- **Aim a**:
Retype the rows below word for word, starting with the first row and stopping after the line that contains "Looking at the screenshot, I should point(266,408).".

- **Extract to read**:
Certain subsidiaries of the Operating LLC have restrictions on the withdrawal of capital and otherwise in making distributions and loans. JVB is subject to net capital restrictions imposed by the SEC and FINRA that require certain minimum levels of net capital to remain in this subsidiary. In addition, these restrictions could potentially impose notice requirements or limit our ability to withdraw capital above the required minimum amounts (excess capital) whether through a distribution or a loan. CCFL is regulated by the FCA and must maintain certain minimum levels of capital. See note 14 to our consolidated financial statements included in Item 1 in this Quarterly Report on Form 10-Q.
See Liquidity and Capital Resources – Debt Financing and Liquidity and Capital Resources – Contractual Obligations below.

- **Aim b**:
Translate this sentence from the passage on capital restrictions into Spanish: "CCFL is regulated by the FCA and must maintain certain minimum levels of capital."

- **Records to process**:
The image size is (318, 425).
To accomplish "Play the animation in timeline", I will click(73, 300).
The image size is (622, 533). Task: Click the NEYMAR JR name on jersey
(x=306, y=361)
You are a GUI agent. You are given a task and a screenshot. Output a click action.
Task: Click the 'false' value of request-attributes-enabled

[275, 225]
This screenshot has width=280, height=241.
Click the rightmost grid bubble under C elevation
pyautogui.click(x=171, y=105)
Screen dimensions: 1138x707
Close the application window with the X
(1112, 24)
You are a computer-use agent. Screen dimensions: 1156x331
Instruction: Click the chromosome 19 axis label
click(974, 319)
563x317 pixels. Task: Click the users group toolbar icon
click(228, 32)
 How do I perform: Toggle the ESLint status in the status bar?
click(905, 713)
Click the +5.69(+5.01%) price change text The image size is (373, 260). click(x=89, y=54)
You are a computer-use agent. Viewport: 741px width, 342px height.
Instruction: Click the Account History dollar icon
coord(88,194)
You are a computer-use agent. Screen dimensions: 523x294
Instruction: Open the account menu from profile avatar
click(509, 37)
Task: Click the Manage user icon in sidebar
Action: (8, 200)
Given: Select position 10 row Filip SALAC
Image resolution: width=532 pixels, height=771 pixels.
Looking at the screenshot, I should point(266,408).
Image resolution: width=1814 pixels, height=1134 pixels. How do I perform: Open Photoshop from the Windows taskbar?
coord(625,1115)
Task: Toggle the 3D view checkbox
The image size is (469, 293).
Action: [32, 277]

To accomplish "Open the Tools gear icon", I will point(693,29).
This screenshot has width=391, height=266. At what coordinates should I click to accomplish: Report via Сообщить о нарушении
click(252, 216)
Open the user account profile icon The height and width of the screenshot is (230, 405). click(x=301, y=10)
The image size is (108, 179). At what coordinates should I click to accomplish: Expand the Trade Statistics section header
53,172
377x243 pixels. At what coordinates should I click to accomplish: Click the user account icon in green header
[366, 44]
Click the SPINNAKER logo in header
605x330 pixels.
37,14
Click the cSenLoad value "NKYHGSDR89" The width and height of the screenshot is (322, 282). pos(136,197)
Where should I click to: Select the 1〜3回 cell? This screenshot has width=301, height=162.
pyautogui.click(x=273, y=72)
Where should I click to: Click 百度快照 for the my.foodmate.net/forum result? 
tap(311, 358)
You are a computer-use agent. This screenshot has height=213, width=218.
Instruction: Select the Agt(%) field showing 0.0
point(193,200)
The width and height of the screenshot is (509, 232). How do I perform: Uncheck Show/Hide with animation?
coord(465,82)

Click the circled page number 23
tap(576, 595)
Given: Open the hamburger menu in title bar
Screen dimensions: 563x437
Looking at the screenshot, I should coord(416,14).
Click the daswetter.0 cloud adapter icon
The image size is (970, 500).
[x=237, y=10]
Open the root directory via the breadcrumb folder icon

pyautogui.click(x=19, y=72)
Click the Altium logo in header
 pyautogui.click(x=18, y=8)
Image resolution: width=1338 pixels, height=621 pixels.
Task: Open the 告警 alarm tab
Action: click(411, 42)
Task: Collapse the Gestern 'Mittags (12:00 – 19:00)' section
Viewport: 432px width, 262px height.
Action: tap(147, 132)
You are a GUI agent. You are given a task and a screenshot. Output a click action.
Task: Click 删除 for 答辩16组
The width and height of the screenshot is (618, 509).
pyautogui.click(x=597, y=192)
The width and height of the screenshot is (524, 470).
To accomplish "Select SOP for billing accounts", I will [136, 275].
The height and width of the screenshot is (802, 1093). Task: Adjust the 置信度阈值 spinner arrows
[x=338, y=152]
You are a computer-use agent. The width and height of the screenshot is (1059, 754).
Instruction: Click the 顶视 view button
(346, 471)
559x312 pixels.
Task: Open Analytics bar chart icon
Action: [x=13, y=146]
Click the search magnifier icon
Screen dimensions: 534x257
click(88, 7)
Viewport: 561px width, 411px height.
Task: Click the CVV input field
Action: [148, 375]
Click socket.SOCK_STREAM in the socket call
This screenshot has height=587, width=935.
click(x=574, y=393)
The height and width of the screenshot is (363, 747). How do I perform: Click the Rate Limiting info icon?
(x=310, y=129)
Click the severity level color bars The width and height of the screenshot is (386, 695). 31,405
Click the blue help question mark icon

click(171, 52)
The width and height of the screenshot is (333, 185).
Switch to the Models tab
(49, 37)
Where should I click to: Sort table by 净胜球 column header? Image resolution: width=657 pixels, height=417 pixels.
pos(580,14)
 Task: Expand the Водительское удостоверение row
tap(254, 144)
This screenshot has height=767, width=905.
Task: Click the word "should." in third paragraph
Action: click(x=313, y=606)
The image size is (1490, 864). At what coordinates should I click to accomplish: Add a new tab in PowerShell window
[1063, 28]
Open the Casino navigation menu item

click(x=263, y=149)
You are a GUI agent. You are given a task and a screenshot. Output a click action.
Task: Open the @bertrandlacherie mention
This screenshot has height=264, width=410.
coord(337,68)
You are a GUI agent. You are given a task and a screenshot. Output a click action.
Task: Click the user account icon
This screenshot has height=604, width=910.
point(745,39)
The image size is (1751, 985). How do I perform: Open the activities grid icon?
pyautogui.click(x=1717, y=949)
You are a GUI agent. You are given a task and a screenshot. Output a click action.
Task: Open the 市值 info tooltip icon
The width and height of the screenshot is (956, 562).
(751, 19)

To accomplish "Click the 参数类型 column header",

- **Right answer a**:
The image size is (318, 425).
To accomplish "Play the animation in timeline", I will click(73, 300).
The image size is (622, 533). Task: Click the NEYMAR JR name on jersey
(x=306, y=361)
You are a GUI agent. You are given a task and a screenshot. Output a click action.
Task: Click the 'false' value of request-attributes-enabled

[275, 225]
This screenshot has width=280, height=241.
Click the rightmost grid bubble under C elevation
pyautogui.click(x=171, y=105)
Screen dimensions: 1138x707
Close the application window with the X
(1112, 24)
You are a computer-use agent. Screen dimensions: 1156x331
Instruction: Click the chromosome 19 axis label
click(974, 319)
563x317 pixels. Task: Click the users group toolbar icon
click(228, 32)
 How do I perform: Toggle the ESLint status in the status bar?
click(905, 713)
Click the +5.69(+5.01%) price change text The image size is (373, 260). click(x=89, y=54)
You are a computer-use agent. Viewport: 741px width, 342px height.
Instruction: Click the Account History dollar icon
coord(88,194)
You are a computer-use agent. Screen dimensions: 523x294
Instruction: Open the account menu from profile avatar
click(509, 37)
Task: Click the Manage user icon in sidebar
Action: (8, 200)
Given: Select position 10 row Filip SALAC
Image resolution: width=532 pixels, height=771 pixels.
Looking at the screenshot, I should point(266,408).

- **Right answer b**:
CCFL está regulada por la FCA y debe mantener ciertos niveles mínimos de capital.